Erfahrungsbericht von der europäischen Fa-Konferenz 2004 in Wien: Ein Land wirklich beschützen

Verehrter Meister,
liebe Mitpraktizierende,

mein Name ist Renate Lilge-Stodieck, seit 1998 praktiziere ich Falun Dafa. Heute möchte ich nicht über eine große Erfahrung berichten, sondern mehrere miteinander zusammenhängende Erfahrungen und meine Erkenntnisse dazu.

Eine chinesische Praktizierende sagte einmal sehr freundlich zu mir: Du bist richtig deutsch, nicht wahr? Ja, antwortete ich, ich bin sicher nicht chinesisch. Was es wirklich mit diesem Deutsch-Sein auf sich hatte, bemerkte ich erst viel später.

Im ereignisreichen Jahr 2002 gab es im April in Berlin den Staatsbesuch aus China, durch den unsere deutsche Regierung unsere Behörden und unsere Polizisten sich so unter Druck setzen ließen, dass es zu mehreren rechtswidrigen Maßnahmen durch die Polizei an Praktizierenden kam. Das geschah in Berlin, Potsdam, Dresden und Goslar, ohne dass wir in dieser Zeit uns sofort darüber im Klaren waren, was wir tun sollten, ob und wie wir reagieren sollten.

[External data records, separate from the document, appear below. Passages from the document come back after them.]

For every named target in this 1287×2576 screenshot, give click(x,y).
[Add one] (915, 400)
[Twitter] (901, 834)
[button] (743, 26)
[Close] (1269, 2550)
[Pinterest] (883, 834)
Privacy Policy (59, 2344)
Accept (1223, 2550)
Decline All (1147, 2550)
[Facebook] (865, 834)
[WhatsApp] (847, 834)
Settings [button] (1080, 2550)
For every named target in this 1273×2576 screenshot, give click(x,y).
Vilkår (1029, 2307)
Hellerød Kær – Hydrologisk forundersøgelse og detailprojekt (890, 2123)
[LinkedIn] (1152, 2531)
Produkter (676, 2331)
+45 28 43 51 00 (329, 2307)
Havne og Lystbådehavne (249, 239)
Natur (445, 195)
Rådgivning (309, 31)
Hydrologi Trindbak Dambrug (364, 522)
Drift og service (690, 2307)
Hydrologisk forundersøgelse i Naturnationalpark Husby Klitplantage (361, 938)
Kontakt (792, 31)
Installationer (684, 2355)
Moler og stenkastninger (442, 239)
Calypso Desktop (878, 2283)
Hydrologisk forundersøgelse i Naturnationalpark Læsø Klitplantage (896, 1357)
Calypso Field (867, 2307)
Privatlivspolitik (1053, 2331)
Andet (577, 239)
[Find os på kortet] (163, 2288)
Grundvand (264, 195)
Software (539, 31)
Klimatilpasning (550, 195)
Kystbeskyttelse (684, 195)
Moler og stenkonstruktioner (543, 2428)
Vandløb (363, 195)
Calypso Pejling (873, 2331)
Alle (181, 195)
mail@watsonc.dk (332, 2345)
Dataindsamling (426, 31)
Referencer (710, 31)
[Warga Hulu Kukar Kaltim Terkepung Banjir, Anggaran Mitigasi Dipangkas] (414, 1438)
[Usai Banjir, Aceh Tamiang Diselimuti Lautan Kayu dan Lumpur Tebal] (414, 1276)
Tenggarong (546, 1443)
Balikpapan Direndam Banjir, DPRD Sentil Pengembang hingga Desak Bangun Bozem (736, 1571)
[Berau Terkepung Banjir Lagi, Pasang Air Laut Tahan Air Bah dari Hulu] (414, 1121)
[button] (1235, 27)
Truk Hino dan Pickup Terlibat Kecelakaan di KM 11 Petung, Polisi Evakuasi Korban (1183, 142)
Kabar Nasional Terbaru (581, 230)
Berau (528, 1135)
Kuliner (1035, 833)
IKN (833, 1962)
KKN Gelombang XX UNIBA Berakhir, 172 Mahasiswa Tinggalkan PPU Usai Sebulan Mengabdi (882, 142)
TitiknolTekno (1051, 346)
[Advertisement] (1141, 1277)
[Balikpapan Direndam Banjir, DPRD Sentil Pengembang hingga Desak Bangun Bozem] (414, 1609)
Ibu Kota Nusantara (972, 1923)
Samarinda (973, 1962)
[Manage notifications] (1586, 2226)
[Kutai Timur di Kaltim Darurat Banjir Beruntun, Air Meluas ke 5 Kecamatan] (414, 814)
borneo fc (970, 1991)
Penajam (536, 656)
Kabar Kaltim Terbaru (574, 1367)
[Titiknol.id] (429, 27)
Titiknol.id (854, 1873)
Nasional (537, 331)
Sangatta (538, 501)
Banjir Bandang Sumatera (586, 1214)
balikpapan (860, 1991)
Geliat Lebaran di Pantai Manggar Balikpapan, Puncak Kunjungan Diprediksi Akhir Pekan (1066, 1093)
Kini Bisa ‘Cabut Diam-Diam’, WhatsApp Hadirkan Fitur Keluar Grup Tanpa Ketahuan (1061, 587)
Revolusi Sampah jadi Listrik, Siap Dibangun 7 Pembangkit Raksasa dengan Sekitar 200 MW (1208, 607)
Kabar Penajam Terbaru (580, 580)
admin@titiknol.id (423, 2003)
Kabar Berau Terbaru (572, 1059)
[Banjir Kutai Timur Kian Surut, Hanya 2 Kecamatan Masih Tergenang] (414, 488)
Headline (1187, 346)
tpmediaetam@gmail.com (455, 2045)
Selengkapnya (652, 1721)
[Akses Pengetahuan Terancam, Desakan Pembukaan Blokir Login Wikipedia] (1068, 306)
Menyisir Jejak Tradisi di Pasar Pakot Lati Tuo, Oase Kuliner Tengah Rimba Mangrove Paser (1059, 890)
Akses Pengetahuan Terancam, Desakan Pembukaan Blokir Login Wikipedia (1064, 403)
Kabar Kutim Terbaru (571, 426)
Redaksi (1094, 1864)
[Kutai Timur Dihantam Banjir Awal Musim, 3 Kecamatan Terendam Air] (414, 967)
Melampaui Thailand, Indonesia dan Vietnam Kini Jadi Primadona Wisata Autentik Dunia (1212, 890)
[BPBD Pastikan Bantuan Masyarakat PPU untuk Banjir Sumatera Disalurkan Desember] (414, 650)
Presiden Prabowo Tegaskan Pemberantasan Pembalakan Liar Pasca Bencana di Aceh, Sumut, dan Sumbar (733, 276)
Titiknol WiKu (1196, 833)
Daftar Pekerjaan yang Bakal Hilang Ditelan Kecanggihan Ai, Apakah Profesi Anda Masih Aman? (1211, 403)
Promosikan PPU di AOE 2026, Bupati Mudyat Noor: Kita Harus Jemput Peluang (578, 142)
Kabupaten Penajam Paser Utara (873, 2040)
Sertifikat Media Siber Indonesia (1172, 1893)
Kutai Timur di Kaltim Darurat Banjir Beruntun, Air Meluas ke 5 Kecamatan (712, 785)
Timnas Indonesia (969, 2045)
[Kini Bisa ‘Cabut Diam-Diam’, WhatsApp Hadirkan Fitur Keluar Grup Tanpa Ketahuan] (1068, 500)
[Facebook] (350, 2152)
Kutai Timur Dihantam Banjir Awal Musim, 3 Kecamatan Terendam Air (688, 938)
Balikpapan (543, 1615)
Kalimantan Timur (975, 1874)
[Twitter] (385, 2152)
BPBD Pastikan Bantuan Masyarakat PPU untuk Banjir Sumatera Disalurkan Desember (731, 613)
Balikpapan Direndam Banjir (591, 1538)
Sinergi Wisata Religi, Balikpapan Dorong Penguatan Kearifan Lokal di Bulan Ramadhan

Erfahren darin, die Fehler bei uns zu suchen, fanden wir natürlich auch einige innere Einstellungen, wie Kampfgeist oder gedankenloses Mitlaufen mit anderen. Wir übersahen nicht, dass wir Lücken gelassen hatten, aber wir sahen nicht, dass eine groß angelegte Störung im Bereich dieses Besuches stattfand, die alle Beteiligten verwirrte. Die Polizei, die Behörden, die Praktizierenden. Mich auch.

Dabei war schon äußerlich deutlich wahrnehmbar, dass zum Zeitpunkt der Landung des Staatsgastes der Wind in Berlin nicht nur auffrischte, sondern eisig wurde. So eisig, wie wir ihn in Berlin selten erleben, anhaltend über mehrere Tage. Die Mahnwachen und Demonstrationen wurden dadurch erschwert, aber wir kümmerten uns nicht darum.

Eine Eskalation von verwirrtem Polizeiverhalten erlebten wir, als einige Praktizierende aus dem berühmten Hotel Adlon ausgewiesen wurden, nachdem Polizisten in ihre Zimmer eingedrungen waren. Zwar informierten wir einige Presseleute, aber wir waren zu unerfahren mit solchen Situationen, sodass wir nicht klar reagierten.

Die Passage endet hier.